Candice King, Caitlin FitzGerald, Mamie Gummer, Joseph Zada, Esther McGregor, Shubham Maheshwari
The show is at its best as a toxic family drama, introducing three generations of tortured, problematic Beechwood Island regulars, including racist patriarch Harris Sinclair (David Morse), and his three daughters Carrie (Mamie Gummer), Penny (Caitlin FitzGerald), and Bess (Caroline King), and a passel of younger siblings known as “the Littles”.
Everyone except for the youngest kids is deeply unlikeable, and the relationships between and among the adults are as fraught and messy as any between their teenage children. Yet, there’s something weirdly addictive about watching the Sinclair sisters literally fight one another for their father’s attention and repeatedly sacrifice their own happiness on the altar of his approval.

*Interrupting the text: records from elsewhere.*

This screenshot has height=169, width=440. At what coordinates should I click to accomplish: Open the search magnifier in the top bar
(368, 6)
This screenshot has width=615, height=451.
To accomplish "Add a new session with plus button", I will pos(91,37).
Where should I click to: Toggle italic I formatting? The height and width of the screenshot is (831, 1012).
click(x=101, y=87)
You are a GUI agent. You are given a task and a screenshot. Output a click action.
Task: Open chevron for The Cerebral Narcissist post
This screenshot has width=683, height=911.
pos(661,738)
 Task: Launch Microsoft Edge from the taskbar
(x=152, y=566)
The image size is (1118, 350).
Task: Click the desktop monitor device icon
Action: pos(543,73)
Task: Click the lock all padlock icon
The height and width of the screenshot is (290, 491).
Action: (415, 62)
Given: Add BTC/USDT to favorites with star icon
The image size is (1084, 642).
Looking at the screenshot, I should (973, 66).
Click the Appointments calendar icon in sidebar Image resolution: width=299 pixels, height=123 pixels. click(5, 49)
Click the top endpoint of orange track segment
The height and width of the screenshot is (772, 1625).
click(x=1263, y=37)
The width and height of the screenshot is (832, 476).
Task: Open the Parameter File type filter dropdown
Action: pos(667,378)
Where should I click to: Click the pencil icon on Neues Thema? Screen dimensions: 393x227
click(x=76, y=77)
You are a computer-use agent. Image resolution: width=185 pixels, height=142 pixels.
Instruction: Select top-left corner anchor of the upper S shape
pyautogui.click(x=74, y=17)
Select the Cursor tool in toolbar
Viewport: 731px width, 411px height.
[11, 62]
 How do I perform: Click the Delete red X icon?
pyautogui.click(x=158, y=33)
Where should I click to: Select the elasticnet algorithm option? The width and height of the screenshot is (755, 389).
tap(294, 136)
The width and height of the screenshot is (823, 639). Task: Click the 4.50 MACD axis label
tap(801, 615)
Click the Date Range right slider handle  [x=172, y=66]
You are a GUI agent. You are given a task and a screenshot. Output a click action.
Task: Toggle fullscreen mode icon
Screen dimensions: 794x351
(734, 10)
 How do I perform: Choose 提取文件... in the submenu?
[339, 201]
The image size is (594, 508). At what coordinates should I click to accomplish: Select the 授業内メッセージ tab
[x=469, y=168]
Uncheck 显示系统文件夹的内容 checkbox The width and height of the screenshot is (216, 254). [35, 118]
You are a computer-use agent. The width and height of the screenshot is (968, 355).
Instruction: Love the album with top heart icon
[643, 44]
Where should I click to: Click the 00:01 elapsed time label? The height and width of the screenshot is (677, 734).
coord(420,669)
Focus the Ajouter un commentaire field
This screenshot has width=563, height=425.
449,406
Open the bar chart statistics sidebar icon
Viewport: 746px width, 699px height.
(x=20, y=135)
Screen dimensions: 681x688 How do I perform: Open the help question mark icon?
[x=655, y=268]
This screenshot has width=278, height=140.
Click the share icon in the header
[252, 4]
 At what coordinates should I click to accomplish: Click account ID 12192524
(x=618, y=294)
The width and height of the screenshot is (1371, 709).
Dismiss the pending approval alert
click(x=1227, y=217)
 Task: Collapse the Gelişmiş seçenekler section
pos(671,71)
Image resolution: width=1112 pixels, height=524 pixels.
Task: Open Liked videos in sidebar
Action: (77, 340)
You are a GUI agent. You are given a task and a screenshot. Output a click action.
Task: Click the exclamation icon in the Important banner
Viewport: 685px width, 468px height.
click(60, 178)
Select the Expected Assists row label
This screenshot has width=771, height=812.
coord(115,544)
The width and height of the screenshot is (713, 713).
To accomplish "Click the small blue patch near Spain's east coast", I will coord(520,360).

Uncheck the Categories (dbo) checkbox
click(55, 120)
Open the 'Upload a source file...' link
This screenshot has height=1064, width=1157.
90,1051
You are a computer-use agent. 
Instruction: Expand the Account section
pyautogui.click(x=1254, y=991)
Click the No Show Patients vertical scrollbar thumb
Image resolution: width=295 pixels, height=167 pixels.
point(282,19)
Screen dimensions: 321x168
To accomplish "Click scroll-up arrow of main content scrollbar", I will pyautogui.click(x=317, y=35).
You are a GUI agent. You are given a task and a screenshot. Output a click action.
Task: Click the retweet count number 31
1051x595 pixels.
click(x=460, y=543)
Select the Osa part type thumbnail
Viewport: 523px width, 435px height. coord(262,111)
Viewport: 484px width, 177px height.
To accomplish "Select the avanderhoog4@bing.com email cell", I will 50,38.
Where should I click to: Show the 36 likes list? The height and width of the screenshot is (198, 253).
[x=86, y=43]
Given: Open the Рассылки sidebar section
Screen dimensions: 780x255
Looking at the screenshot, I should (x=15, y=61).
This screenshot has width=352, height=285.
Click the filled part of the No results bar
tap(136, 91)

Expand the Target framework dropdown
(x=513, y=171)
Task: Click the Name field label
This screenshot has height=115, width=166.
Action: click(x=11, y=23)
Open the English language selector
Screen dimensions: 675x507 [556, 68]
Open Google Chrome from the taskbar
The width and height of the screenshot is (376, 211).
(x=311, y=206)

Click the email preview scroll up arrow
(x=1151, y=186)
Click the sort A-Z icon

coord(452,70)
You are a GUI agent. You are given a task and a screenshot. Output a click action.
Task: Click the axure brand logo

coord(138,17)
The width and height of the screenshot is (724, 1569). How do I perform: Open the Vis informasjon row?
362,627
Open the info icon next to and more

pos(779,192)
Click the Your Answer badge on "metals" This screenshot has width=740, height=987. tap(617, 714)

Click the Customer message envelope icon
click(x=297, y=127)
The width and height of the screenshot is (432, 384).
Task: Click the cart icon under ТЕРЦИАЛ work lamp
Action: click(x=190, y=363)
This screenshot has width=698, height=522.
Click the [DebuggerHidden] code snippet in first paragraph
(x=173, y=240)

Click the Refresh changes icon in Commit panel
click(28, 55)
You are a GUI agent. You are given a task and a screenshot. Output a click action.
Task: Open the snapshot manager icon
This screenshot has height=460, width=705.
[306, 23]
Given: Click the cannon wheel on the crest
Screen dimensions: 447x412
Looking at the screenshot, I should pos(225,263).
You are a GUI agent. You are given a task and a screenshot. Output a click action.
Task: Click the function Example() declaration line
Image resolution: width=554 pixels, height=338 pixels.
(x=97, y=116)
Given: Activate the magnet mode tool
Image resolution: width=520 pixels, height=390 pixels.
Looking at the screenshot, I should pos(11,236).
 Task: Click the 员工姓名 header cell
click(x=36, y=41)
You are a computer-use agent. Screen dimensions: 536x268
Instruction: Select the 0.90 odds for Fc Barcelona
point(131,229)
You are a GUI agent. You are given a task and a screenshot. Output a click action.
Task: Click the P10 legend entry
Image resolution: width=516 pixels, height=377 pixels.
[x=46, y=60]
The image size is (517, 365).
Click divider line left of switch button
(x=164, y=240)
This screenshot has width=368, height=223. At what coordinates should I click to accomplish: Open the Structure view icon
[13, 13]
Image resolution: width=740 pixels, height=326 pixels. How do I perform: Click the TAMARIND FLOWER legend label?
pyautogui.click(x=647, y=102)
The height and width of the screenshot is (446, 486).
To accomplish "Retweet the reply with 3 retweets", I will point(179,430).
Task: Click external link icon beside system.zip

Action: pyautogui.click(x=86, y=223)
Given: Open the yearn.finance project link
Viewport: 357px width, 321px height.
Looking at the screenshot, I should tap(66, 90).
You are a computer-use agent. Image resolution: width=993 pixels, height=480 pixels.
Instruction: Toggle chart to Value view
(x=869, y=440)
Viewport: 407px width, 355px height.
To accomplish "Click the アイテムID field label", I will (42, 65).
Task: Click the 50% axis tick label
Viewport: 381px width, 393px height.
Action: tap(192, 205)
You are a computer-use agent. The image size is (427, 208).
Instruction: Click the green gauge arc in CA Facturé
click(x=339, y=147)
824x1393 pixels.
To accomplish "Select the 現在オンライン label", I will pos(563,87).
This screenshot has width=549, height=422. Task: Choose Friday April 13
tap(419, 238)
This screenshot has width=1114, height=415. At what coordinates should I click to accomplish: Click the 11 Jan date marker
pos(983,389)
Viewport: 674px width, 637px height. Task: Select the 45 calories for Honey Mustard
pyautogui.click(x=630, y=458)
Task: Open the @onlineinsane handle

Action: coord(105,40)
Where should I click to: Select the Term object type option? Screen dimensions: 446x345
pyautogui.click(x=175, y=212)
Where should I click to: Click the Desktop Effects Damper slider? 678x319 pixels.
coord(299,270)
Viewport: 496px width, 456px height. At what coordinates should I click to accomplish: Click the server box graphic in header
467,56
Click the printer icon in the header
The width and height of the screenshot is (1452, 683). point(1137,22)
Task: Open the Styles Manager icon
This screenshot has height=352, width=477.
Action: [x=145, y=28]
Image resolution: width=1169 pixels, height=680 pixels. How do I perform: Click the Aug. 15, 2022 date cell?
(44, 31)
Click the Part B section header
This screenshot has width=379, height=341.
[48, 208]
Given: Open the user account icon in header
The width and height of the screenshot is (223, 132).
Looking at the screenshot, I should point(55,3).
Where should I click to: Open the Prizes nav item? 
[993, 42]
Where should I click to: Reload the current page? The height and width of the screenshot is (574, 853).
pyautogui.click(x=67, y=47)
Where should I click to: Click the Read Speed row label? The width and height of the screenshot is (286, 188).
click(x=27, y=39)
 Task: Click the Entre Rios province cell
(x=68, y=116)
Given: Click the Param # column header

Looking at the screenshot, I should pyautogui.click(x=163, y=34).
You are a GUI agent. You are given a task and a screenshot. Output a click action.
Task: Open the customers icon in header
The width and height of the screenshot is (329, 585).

Is it completely ridiculous that grown women should behave this way towards each other? Absolutely. Are their claws-out face-offs some of the series’ best scenes? Sure are.
Their dysfunction manifests in predictable and largely uninteresting ways as they have affairs and throw each other under the bus in the hopes of being dubbed their father’s favorite.
But it’s all so ridiculously soapy — and Gummer, FitzGerald, and King throw themselves into their roles with such bitchy gusto — that it’s more entertaining than it has any right to be.

The series’ final episode hints at the ways We Were Liars might have been something more than a pale imitation of better series that have come before it.
In it, the sort of bombshell revelation happens that rewrites everything you thought you understood about the show you were watching, and hints at more complex, darker themes. It’s so shocking, it’s difficult to even say whether it’s good, narratively speaking, but it’s exactly the sort of daring storytelling the rest of this series lacks.
It’s a twist that doesn’t really make sense, requires an Olympic-level suspension of disbelief, and raises some rather thorny issues about some fairly significant life questions that it doesn’t bother to even try to answer, but it’s memorable in a way that so much of the rest of this show is not.
Of course, things end on a jarringly weird cliffhanger that both hints at a potential second season and a possible prequel, which undoes some of the bittersweet triumph found in the finale’s closing moments.

We Were Liars is too long, ponderously paced, and burdened by a variety of smaller subplots that either don’t add much to the original or actively detract from it. (For example, in E. Lockhart’s novel, Harris Sinclair is not such a cartoonish villain, and it makes a surprising amount of difference.)
But while its surprisingly moving, emotionally jarring finale is worth sticking around for, it’s hard not to wonder what a series that wasn’t quite so much work to get there might have been like.
We Were Liars premieres June 18 on Prime Video.